━━━ SOURCE PASSAGE
Big Tech’s €130bn cash haul points to payouts for shareholders

While having cash in the bank is a good position to be in, stock market investors appreciate when companies invest any excess money for better opportunities or return it to shareholders
Big Tech’s €130bn cash haul points to payouts for shareholders

Apple, Microsoft, and now Facebook owner Meta have dividend plans.

Big Tech is bringing in more cash than ever before, priming the group to return money to shareholders and potentially adding fuel to a rally that has already sent most of the group into record territory.

The five biggest technology companies that have reported earnings so far — Apple, Microsoft, Google-owner Alphabet, Amazon, and Meta Platforms, which owns Facebook, — generated a record $139.5bn (€130bn) of combined cash from operations in the three months to the end of December, according to data compiled by Bloomberg.

Investors can “expect excess free cash-flow to largely be returned to shareholders given that these companies already possess strong balance sheets and high net cash positions”, said Angelo Zino, senior equity analyst at CFRA Research.

Greater focus on capital returns will help contribute to shareholder value over time and is better than holding onto excess cash on the balance sheet.
━━━━━━
**WHAT YOU HAVE TO DO**
For each statement below, say yes or no to whether the article on Big Tech's cash agrees with it, quoting the article's deciding words. (a) The figure of $139.5bn covers combined cash from operations in the three months to the end of December. (b) Angelo Zino is a senior equity analyst at Bloomberg. (c) Meta is named among the companies with dividend plans.
━━━ EXTRACTED DATA
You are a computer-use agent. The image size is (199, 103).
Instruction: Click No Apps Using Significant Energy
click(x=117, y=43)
━━━━━━
━━━ EXTRACTED DATA
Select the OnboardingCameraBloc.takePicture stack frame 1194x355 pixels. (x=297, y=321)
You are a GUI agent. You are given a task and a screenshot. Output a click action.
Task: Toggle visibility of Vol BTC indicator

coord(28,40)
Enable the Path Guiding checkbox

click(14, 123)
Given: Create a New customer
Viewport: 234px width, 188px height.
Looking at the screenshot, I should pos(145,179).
━━━━━━
━━━ EXTRACTED DATA
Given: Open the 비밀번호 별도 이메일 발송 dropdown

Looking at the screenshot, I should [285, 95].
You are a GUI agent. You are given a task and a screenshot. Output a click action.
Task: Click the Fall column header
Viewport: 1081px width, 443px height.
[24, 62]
━━━━━━
**ANSWER TO THE EXERCISE**
(a) Yes: "generated a record $139.5bn (€130bn) of combined cash from operations in the three months to the end of December"
(b) No: "said Angelo Zino, senior equity analyst at CFRA Research"
(c) Yes: "Apple, Microsoft, and now Facebook owner Meta have dividend plans."